══ Records for this task
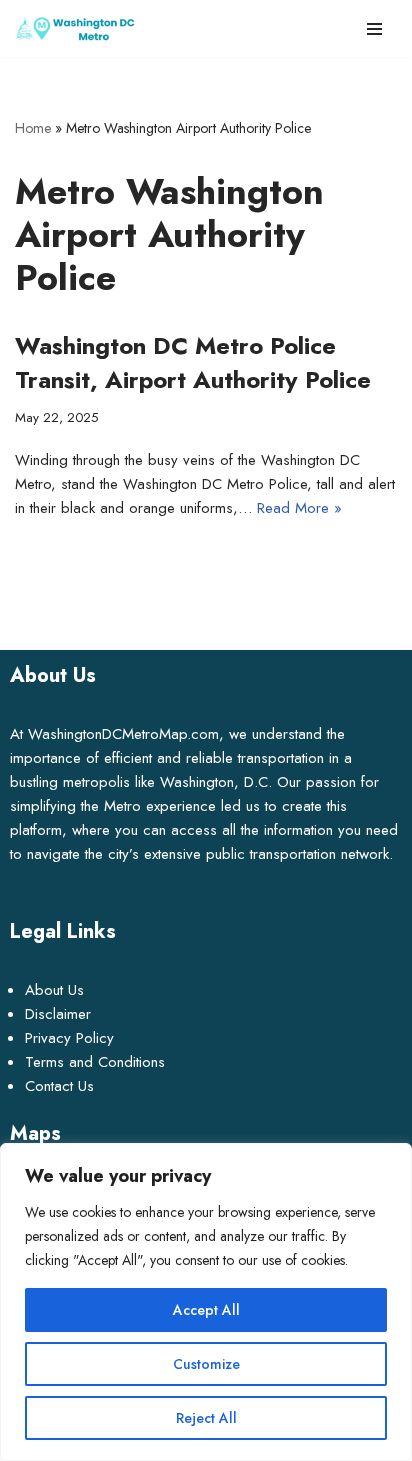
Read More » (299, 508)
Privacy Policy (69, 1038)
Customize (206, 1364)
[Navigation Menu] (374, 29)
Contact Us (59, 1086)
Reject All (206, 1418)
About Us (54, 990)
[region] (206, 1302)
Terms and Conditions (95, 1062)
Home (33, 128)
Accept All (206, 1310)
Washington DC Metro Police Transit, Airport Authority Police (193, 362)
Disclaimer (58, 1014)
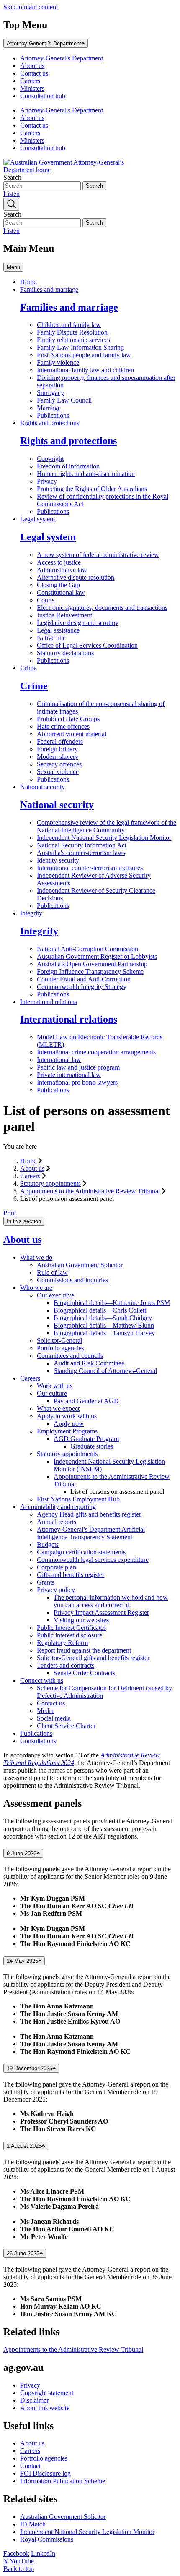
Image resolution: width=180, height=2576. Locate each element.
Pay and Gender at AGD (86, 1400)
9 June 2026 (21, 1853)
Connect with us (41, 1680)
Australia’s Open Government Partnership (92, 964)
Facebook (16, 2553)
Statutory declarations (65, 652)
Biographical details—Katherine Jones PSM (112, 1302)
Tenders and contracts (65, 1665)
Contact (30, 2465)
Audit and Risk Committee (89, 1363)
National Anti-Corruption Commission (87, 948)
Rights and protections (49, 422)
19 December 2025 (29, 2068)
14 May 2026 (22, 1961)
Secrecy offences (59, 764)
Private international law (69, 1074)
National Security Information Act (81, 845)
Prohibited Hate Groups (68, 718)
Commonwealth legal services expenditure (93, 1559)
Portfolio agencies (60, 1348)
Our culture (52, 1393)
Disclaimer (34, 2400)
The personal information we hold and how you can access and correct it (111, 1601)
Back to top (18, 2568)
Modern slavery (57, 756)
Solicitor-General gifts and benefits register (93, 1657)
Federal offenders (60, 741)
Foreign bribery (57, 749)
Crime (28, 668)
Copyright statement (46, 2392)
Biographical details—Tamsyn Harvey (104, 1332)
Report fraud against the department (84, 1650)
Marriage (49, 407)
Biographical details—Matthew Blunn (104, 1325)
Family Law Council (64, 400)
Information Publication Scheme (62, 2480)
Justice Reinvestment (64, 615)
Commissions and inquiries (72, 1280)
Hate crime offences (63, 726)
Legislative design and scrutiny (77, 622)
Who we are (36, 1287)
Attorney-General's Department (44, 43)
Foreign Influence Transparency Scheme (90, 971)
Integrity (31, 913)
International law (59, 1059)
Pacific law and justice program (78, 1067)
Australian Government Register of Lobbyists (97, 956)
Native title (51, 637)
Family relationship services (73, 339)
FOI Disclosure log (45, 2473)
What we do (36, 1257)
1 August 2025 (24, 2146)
════
══ Records for this task
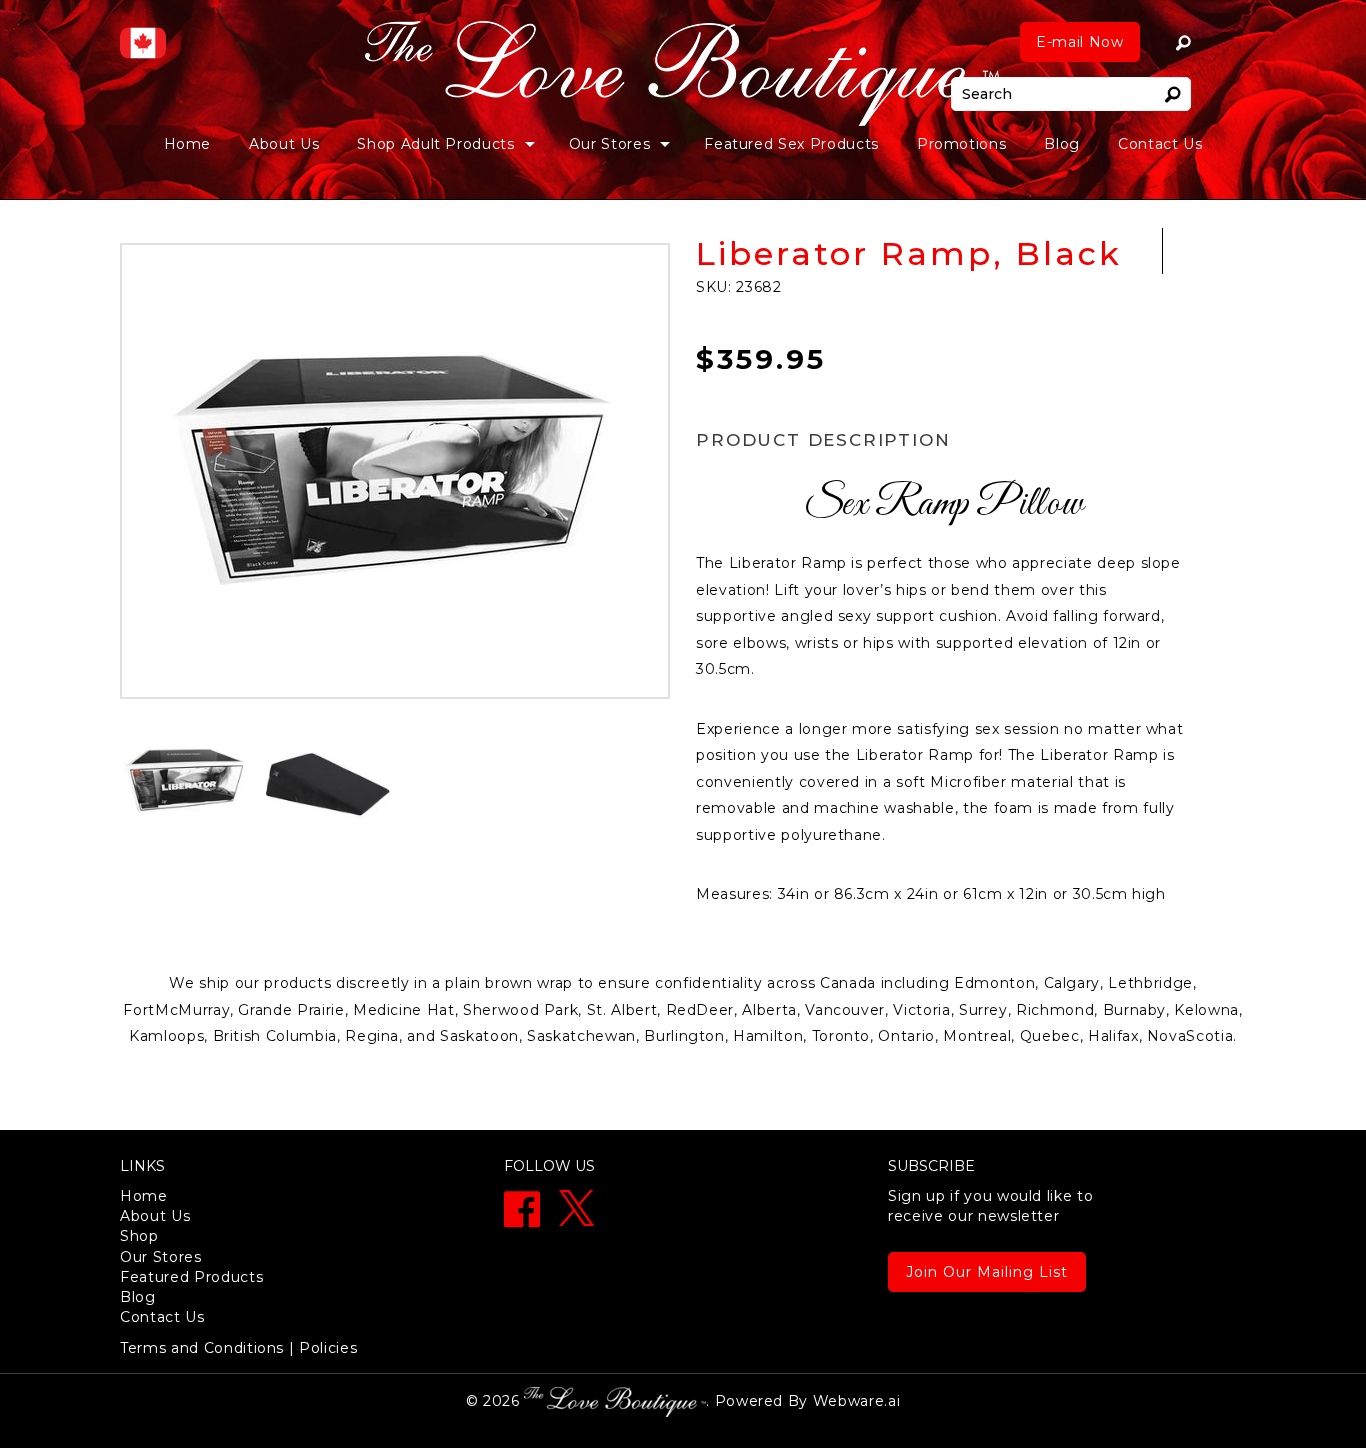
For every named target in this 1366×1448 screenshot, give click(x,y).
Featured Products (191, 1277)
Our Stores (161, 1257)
════
> **The task**: Look above for the line with "Accept All (206, 1310)" and the line with "Audit and Risk Committee (89, 1363)", then copy exactly the lines from the first through the second, both kept, with no pictures.

> **Reply to the exercise**:
Accept All (206, 1310)
Washington DC Metro Police Transit, Airport Authority Police (193, 362)
Disclaimer (58, 1014)
Image resolution: width=180, height=2576. Locate each element.
Pay and Gender at AGD (86, 1400)
9 June 2026 (21, 1853)
Connect with us (41, 1680)
Australia’s Open Government Partnership (92, 964)
Facebook (16, 2553)
Statutory declarations (65, 652)
Biographical details—Katherine Jones PSM (112, 1302)
Tenders and contracts (65, 1665)
Contact (30, 2465)
Audit and Risk Committee (89, 1363)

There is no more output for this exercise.